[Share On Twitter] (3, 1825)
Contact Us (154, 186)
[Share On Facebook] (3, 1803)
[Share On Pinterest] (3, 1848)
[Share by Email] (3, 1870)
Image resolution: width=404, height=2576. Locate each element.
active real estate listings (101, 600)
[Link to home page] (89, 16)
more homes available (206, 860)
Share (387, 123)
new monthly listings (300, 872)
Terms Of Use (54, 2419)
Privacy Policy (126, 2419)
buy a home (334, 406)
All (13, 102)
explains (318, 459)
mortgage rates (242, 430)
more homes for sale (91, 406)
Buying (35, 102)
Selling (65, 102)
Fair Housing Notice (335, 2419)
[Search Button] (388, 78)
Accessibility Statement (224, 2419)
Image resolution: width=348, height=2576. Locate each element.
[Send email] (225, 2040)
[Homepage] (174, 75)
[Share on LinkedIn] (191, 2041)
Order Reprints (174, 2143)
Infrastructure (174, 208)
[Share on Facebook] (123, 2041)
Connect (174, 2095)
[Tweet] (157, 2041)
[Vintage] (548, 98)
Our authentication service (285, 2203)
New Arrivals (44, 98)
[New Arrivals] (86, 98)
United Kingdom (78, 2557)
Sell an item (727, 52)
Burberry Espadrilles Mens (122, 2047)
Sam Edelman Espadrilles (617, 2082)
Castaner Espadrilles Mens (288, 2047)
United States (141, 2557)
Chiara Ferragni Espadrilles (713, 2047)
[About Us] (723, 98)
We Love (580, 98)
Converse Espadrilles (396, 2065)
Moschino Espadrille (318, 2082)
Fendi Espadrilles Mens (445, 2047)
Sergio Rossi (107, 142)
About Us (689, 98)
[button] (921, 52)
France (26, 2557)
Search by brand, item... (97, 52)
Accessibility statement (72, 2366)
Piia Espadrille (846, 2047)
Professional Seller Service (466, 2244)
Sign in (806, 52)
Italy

WHAT TO DO -
Within the material above, output exactly the lines from the one with "buy a home (334, 406)" through the one with "Accessibility Statement (224, 2419)", end lines included, and nothing besides.

SOLUTION BELOW -
buy a home (334, 406)
All (13, 102)
explains (318, 459)
mortgage rates (242, 430)
more homes for sale (91, 406)
Buying (35, 102)
Selling (65, 102)
Fair Housing Notice (335, 2419)
[Search Button] (388, 78)
Accessibility Statement (224, 2419)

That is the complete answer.